● **EXERCISE**: An exact copy of all the data is needed, with every picture left out.

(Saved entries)
+===+

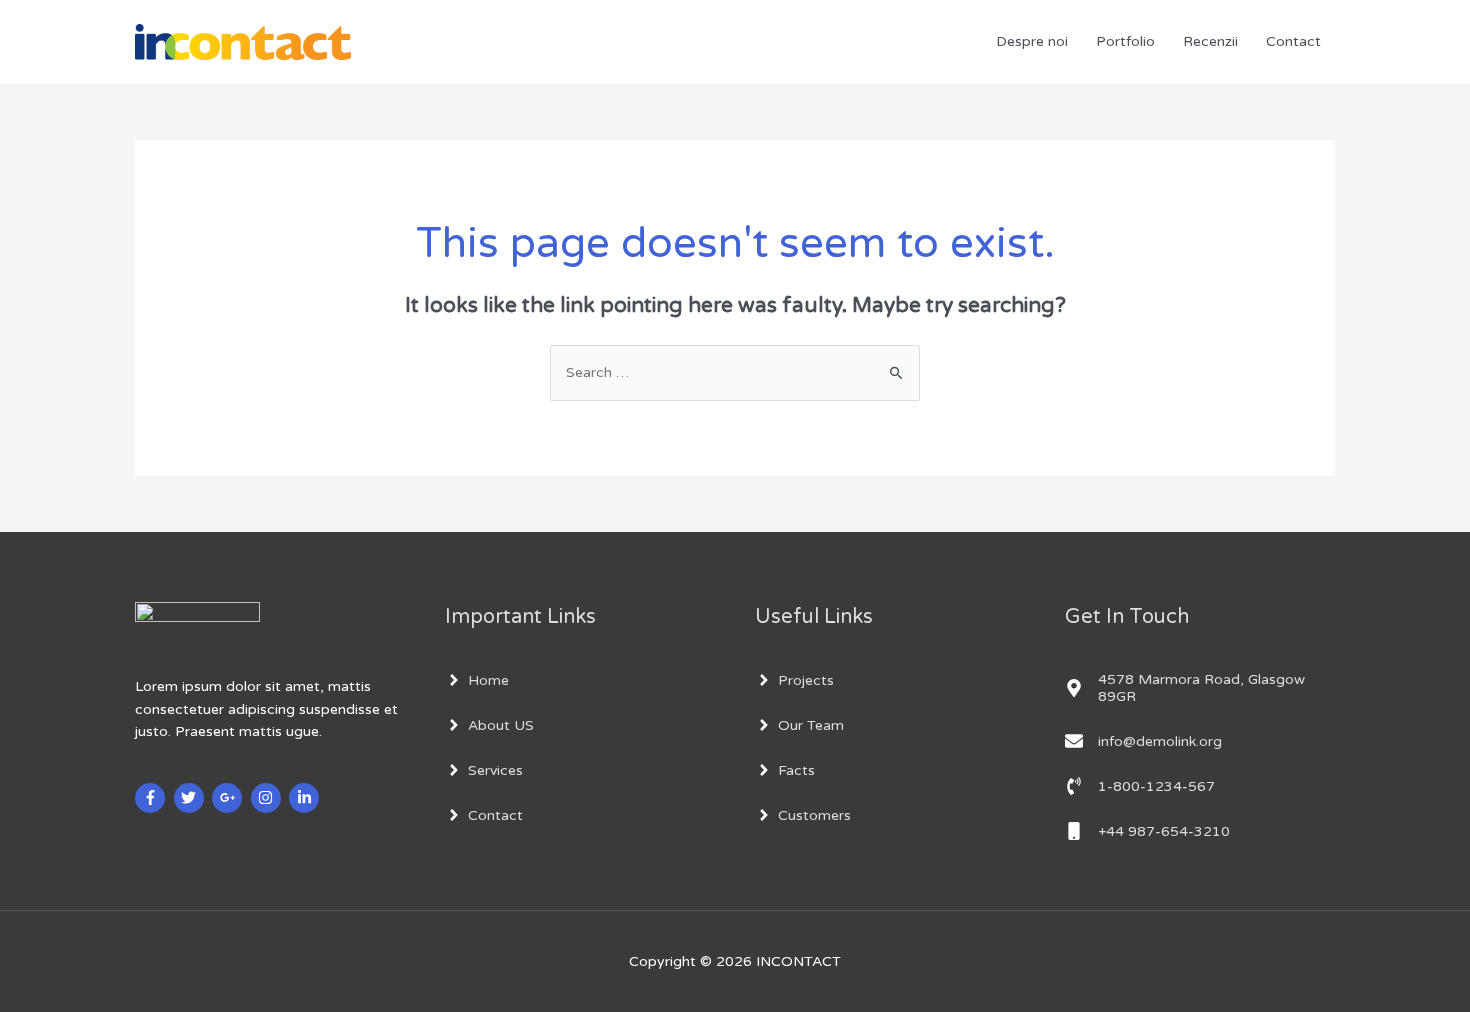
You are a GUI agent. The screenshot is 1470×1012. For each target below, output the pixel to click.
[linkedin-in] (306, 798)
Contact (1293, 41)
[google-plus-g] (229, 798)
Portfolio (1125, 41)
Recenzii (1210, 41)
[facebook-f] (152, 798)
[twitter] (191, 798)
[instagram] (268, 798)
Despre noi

+===+

● **RESPONSE AREA**:
You are a GUI agent. The screenshot is 1470×1012. For each target below, output the pixel to click.
[linkedin-in] (306, 798)
Contact (1293, 41)
[google-plus-g] (229, 798)
Portfolio (1125, 41)
Recenzii (1210, 41)
[facebook-f] (152, 798)
[twitter] (191, 798)
[instagram] (268, 798)
Despre noi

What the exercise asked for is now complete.